# EXERCISE BRIEF
Reproduce verbatim the lines of the listing below, starting at the line containing "Image resolution: width=1568" and ending at the line containing "coord(387,257)", with both of those lines included.

# EXERCISE DATA

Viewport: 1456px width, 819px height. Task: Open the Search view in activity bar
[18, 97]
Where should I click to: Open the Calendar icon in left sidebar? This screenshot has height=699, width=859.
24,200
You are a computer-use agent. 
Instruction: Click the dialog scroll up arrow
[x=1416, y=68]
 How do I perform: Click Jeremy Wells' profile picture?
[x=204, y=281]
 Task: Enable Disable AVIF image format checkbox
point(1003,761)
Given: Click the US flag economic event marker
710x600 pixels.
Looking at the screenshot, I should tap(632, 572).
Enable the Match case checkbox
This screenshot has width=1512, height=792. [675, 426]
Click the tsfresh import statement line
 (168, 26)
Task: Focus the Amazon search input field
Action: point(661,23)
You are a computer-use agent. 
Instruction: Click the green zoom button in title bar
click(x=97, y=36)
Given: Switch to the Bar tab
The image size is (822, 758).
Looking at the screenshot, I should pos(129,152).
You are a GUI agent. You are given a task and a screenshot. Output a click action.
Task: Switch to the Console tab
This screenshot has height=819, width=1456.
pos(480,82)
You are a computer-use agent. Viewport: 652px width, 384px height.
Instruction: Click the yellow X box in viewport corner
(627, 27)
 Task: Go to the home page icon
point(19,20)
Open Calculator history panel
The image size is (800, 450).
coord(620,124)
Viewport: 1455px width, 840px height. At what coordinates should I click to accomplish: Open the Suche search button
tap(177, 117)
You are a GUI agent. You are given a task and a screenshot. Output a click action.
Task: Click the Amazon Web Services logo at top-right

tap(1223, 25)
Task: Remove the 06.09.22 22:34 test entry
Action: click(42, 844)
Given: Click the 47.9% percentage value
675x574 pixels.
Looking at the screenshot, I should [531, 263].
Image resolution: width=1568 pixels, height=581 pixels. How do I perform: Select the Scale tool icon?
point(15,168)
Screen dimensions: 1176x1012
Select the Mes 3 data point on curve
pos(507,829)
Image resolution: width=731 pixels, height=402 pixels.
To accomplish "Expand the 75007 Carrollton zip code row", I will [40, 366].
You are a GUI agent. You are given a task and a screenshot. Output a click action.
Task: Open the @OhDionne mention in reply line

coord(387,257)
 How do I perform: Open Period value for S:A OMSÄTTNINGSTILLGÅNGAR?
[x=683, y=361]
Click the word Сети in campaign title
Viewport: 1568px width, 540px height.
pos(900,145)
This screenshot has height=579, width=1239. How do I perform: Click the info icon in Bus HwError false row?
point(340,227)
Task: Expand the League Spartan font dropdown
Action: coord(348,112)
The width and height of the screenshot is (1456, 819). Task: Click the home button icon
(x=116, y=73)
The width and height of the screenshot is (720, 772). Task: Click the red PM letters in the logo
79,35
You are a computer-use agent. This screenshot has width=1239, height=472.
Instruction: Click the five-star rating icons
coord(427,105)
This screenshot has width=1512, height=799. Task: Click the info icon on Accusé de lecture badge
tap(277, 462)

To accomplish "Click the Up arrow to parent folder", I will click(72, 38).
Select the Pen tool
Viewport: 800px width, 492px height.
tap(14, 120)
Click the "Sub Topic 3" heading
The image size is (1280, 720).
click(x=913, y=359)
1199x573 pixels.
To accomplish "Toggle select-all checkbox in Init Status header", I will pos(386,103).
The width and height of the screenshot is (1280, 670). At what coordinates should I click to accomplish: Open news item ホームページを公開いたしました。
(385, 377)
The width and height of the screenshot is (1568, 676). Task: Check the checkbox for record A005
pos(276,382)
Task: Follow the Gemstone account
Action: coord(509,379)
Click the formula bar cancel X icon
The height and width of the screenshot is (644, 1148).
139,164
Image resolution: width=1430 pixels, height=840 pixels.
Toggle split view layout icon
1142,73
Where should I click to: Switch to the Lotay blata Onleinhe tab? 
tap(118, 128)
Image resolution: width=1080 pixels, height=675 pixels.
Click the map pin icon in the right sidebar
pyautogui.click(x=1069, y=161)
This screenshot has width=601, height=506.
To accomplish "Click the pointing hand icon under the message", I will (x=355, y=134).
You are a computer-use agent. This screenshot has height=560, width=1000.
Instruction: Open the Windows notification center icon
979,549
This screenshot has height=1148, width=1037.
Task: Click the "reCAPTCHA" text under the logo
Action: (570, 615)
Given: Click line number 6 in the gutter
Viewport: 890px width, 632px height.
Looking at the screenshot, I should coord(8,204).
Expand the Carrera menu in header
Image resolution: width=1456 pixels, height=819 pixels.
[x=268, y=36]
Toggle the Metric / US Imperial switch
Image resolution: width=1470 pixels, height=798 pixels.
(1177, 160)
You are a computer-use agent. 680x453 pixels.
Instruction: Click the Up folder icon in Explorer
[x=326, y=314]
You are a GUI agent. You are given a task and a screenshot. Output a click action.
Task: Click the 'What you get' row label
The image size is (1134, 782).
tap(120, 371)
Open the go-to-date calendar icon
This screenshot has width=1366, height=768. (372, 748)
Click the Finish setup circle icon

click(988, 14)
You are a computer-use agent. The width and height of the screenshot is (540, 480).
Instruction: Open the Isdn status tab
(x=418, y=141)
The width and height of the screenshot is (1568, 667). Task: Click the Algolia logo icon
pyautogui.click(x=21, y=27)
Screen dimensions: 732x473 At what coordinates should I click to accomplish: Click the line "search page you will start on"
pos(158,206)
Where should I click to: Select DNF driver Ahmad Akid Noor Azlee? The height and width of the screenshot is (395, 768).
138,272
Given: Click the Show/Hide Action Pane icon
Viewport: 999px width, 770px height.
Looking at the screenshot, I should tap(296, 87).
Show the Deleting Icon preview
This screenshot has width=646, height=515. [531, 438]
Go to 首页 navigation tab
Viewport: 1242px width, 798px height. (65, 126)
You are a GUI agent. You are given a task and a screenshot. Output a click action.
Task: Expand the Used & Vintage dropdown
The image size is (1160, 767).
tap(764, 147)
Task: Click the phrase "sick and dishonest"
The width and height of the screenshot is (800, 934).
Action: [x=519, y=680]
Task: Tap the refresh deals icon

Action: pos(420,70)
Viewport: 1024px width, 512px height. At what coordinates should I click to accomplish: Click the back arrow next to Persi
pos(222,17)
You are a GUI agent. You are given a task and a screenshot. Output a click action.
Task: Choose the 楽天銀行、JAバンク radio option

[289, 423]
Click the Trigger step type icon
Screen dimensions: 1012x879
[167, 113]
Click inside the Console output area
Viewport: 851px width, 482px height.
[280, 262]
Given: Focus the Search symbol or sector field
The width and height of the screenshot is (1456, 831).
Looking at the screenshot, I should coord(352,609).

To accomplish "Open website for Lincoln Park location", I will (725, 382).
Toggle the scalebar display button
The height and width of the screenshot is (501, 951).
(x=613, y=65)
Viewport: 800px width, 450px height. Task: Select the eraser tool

# SOLUTION TO THIS TASK
Image resolution: width=1568 pixels, height=581 pixels. How do I perform: Select the Scale tool icon?
point(15,168)
Screen dimensions: 1176x1012
Select the Mes 3 data point on curve
pos(507,829)
Image resolution: width=731 pixels, height=402 pixels.
To accomplish "Expand the 75007 Carrollton zip code row", I will [40, 366].
You are a GUI agent. You are given a task and a screenshot. Output a click action.
Task: Open the @OhDionne mention in reply line

coord(387,257)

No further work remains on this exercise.